Smart speakers featuring voice assistants were the stars of last year's CES. At this year's show, attendees are seeing the spread of voice assistants to smart TVs, either via a smart speaker, a microphone-enabled remote control or even mics embedded in the TV itself.
We chatted with Shalini Govil-Pai, senior director of product management for Android TV, about the battle over both smart TV operating systems as well as how voice-controlled TV could soon become more the norm than the exception.
First, how big a purchase factor is the type of OS a smart TV has?
The OS itself has not been a big driving factor to date. Does it come with Google Assistant? Does it come with Netflix and YouTube? Those are the questions people ask. What are the consistent set of features you get when you buy a TV?
Recently things have started changing, where there has been a little bit more focus [on OS] from a variety of players. Google [is] focusing more on what the OS story is, because that automatically rings, that if I have this OS I actually get certain other things that come with it. It’s not clear to me how it's going to play out, to be honest. I think some of this is going to shake out in the next year or two.
What reaction are you getting from consumers about having a computer-like OS on their TV?
What we hear from our consumers and intelligence we've gathered over the last year through a tremendous amount of market research is, hey, we thought OTT would make our life simpler — but it’s not. The data we have says that people are spending 40 minutes just to find what they want to watch. Google's strength is in search and discovery. So how do we bring that strength of ours to the TV, to help people find content they want to watch? With Android Pie, we are making it even easier for users to set up their device and search for content.

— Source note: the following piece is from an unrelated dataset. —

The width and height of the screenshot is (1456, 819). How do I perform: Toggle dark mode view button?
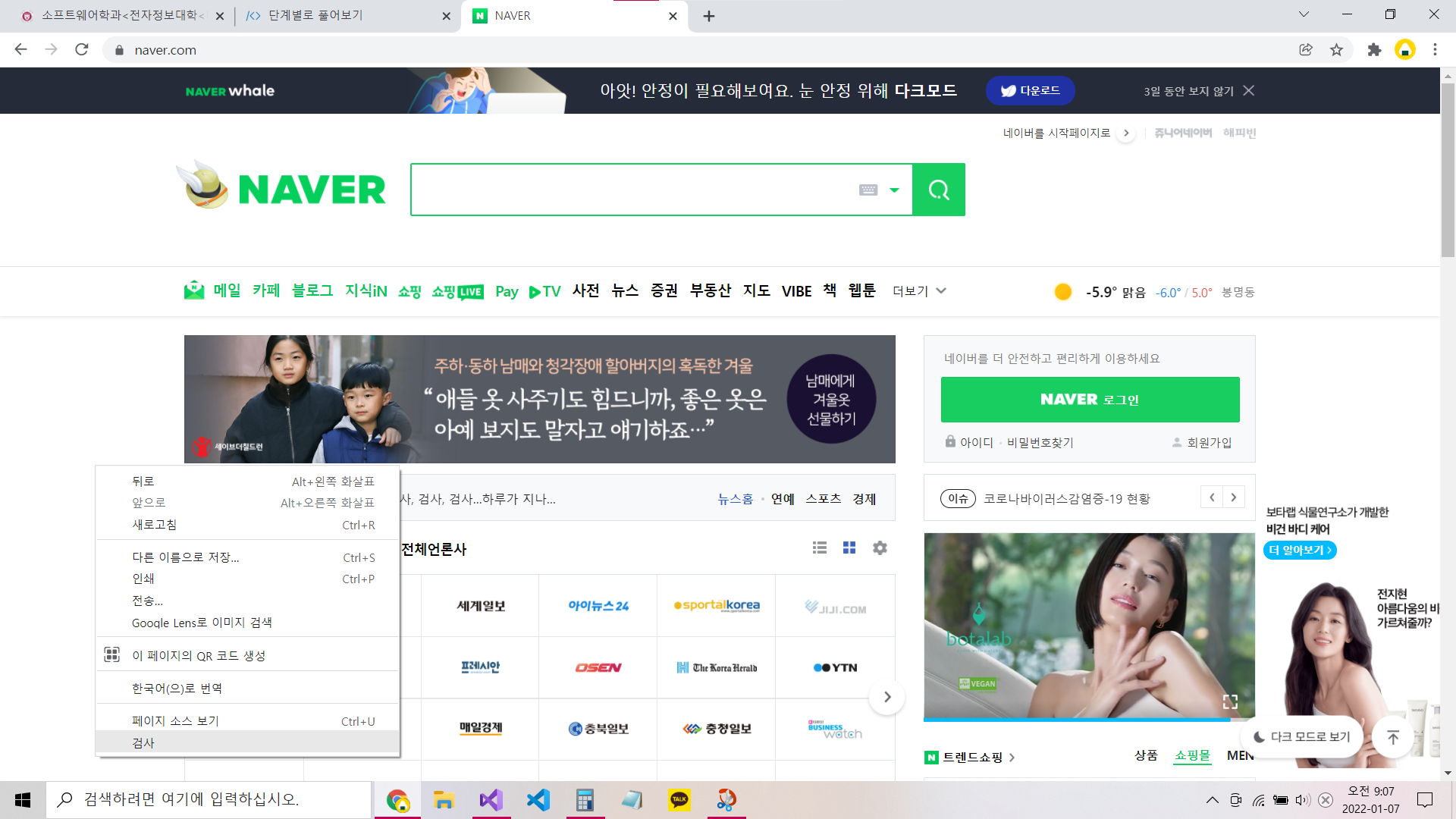click(x=1301, y=737)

How important is voice control as a feature on a TV?
The goal of Android TV is to provide a simple, frictionless experience to users. Voice control by the Google Assistant has and will continue to play a major role in enabling this. Assistant delivers on all the direct TV controls mentioned — volume, channel change, content search and start/stop/pause a show — and can also control-smart home [functions] like temperature and lighting to set the ambience, and manage the user’s agenda, share recent news updates, lead an exercise or workout routine, order snacks, access a recipe, and more. Situated in the center of your home, Android TV devices are well-positioned to serve as the central control point for smart home devices.
Moving forward, we want Assistant to be part and parcel of every Android TV release. That is what consumers are asking for and that is what we are leaning on. Every single one of our partners see this and want it. We are aligned here — that voice is an important component of the home.

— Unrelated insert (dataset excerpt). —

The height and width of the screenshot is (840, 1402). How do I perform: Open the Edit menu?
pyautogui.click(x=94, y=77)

Android TV is on Sony TVs in the U.S., but other major TV brands are already aligned with other smart TV platforms. How do you plan to grow Android TV?
This week at CES, our partners launching Android TV devices include Sony, Hisense, Philips, TCL, Skyworth, Xiaomi, Haier, Changhong, JVC and Toshiba.
Operators are [a] big area we're focusing on — we have more than 120 partners who are operators. As they see their consumers coming online wanting more and more OTT, what Android TV does is provide the best of both worlds — it helps them retain their live TV business while at the same time offering over-the-top. That's really helping them insure their market share as their consumers' tastes and preferences change.
We [also] are definitely looking at [the media streamer] market segment as well. [Editor's Note: The Xiaomi Mi Box S is a media streamer that runs Android TV.] OTT boxes provide a much faster way to get to market, and people are also willing to change them faster, so they follow a little more of a mobile model in comparison. So, yes, there's a lot of growth happening there.